Buxton explained that his product has a multitude of uses, but it all came together more than two years ago in an effort to combat a universal frustration: personal items getting lost, lodged, or falling just out of reach in the small crevices of one’s car.
“I was going through Tim Hortons with my daughter ... and then I went to go pay and when I reached to grab my money – I had one of those crisp, new five-dollar bills – and it slipped between my car seat and my console,” Buxton said about ODii’s origin.
When they were unable to retrieve the fallen money, Buxton said he had his “aha!” moment.
Since officially launching in 2015 following a successful Kickstarter campaign, Buxton has hustled to get ODii on Bed Bath & Beyond’s shelves across Canada, walmart.ca, and other retailers.
“My product won Best New Product in Housewares at the National Hardware Show in Las Vegas,” he added. “That was a big award to win.”
He has also developed a larger 36-inch version of ODii to complement the 19-inch original model.
What he didn’t expect was the myriad ways in which people who have purchased ODii would use it – ways he didn’t conceive of originally.
“I just activated my Amazon U.K. accounts last night and I got an order right out of the gate and I checked the address and it was to a plumbing company in the U.K.,” he said, noting that the product has become a popular contraption used for clearing out drains or retrieving fallen items.
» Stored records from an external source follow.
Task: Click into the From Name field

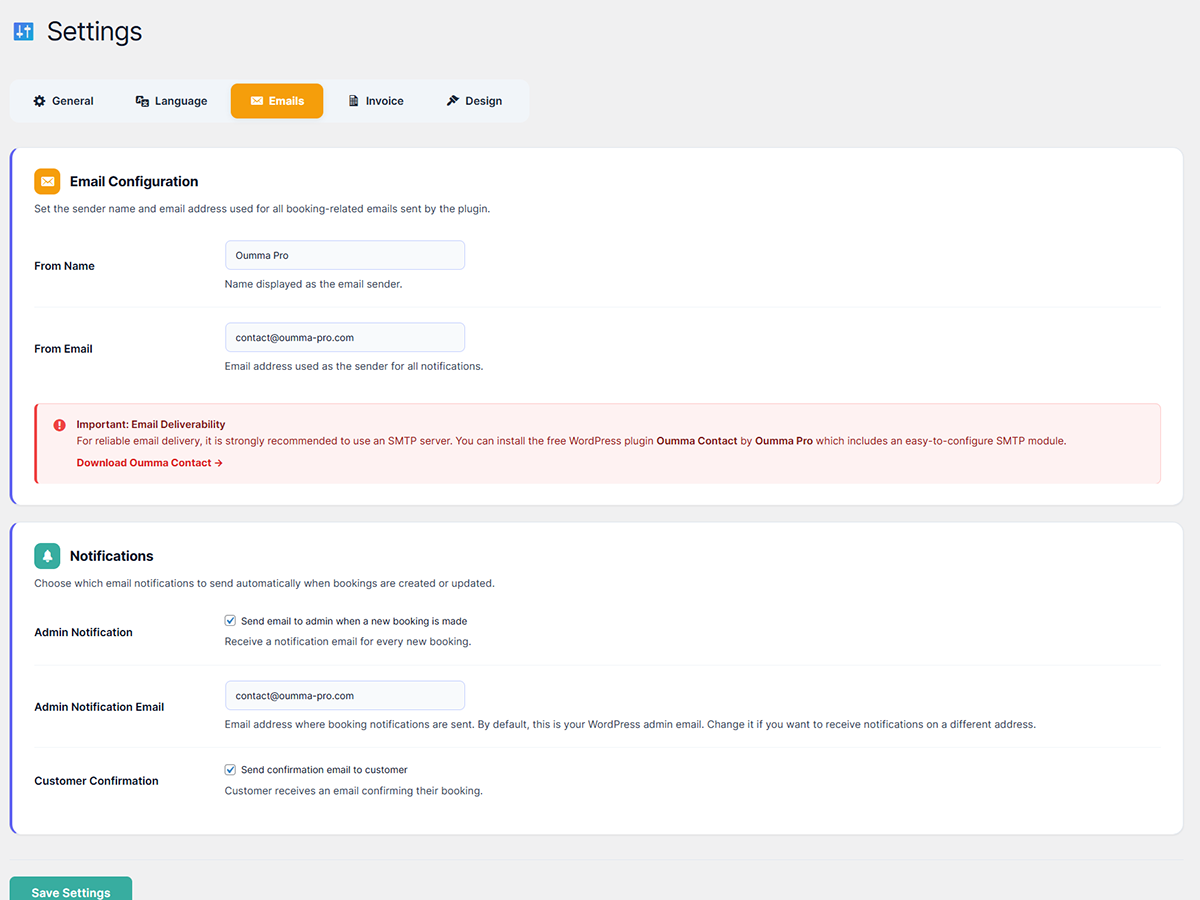Action: (x=345, y=255)
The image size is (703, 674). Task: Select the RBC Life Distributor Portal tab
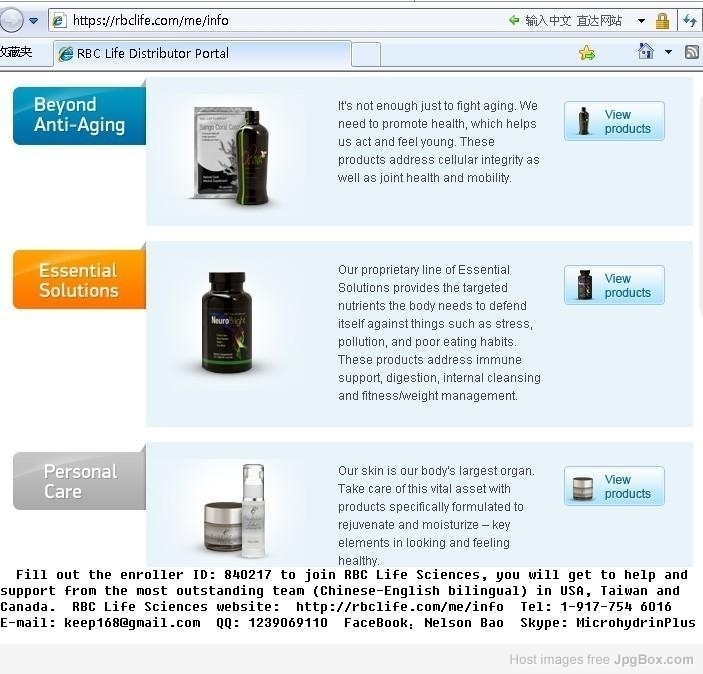click(x=202, y=53)
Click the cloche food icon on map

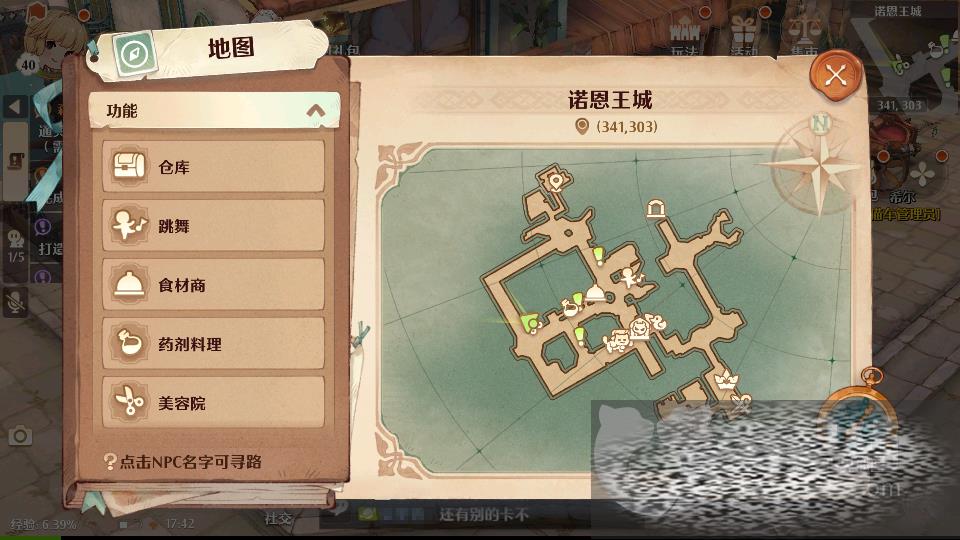pyautogui.click(x=595, y=294)
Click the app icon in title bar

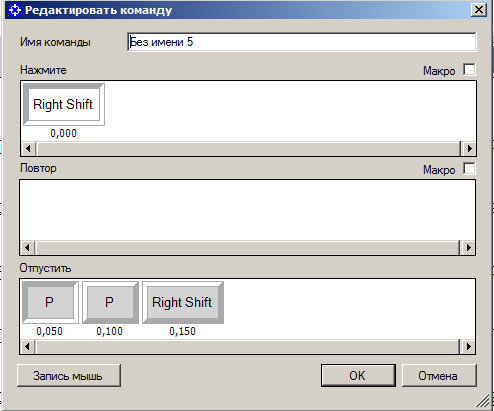tap(15, 10)
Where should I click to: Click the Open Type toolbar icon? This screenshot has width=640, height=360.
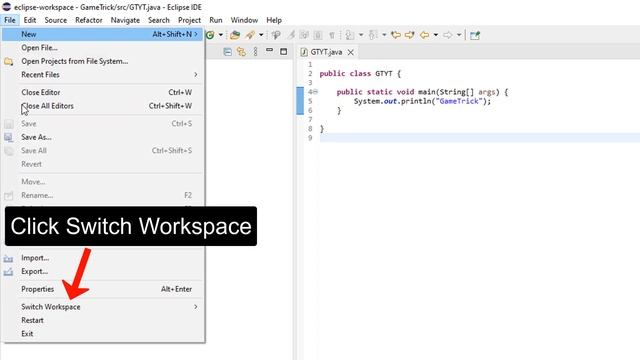[235, 35]
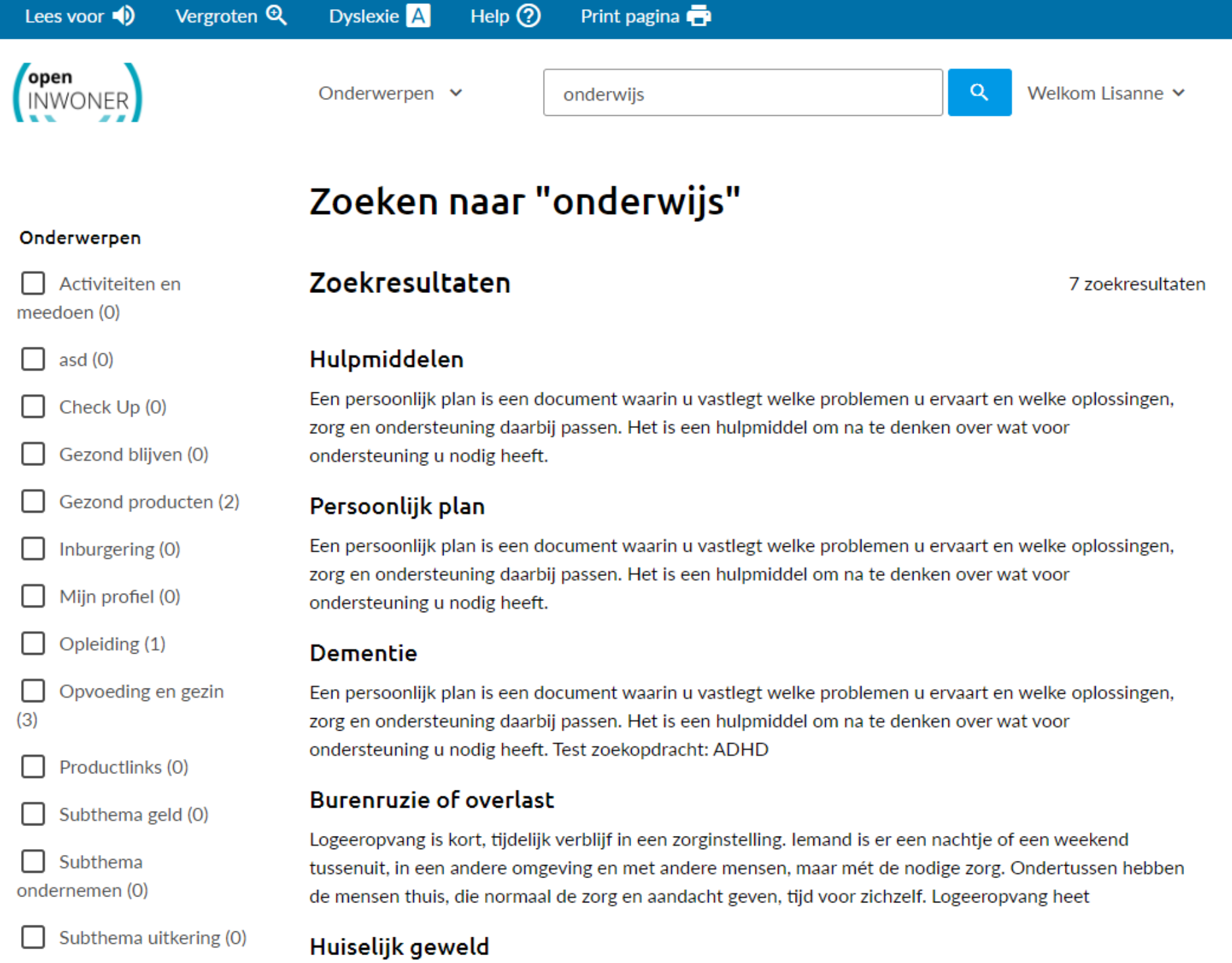Tick the Opvoeding en gezin checkbox
The image size is (1232, 963).
point(33,690)
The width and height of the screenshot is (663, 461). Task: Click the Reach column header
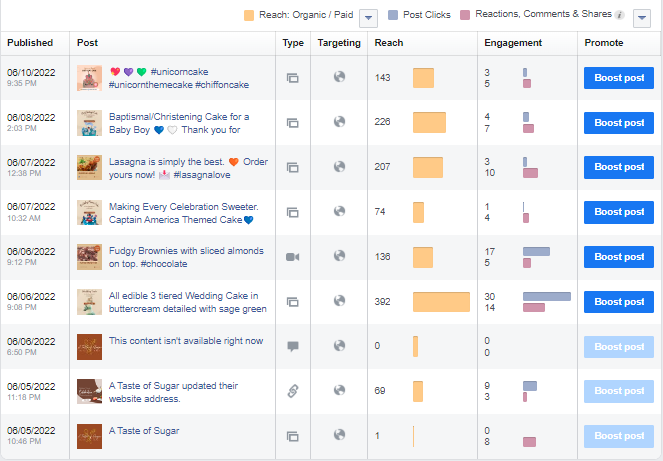click(x=389, y=43)
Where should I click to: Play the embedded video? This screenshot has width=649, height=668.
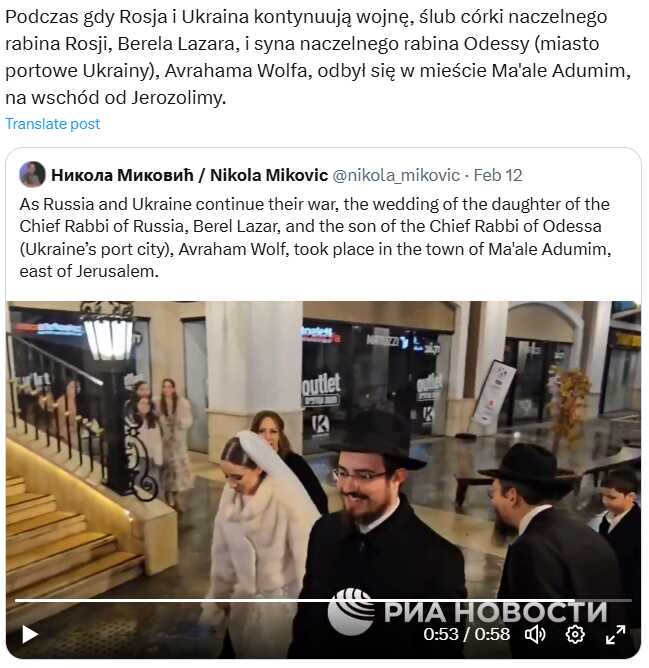coord(30,634)
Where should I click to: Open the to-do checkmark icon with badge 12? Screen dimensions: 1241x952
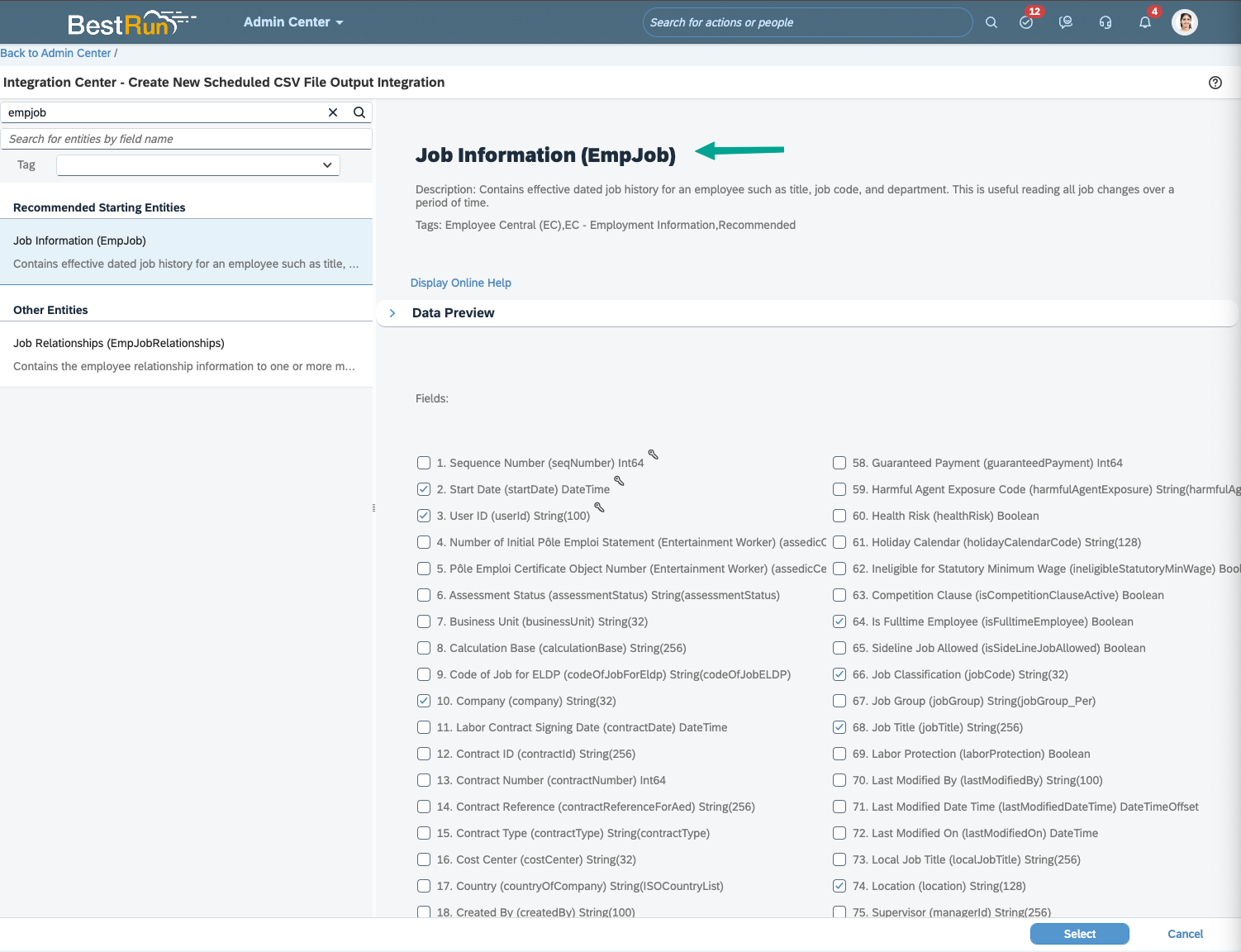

In addition, people with mobility issues, seniors looking for a little extra help and, of course, those predisposed to getting their keys, phone, credit card and coins stuck in tight spaces have been among ODii’s early adopters, he said.
A successful showing on Dragons’ Den could mean a huge leap forward for the already popular product.
“The biggest thing of being on the Dragons’ Den is the exposure,” Buxton said. “You have a really engaged audience watching that show. You’re educating them on the product ... and not only that, if you have Dragons interested it gives you credibility and builds trust with consumers.”
ODii is available online at myodii.com.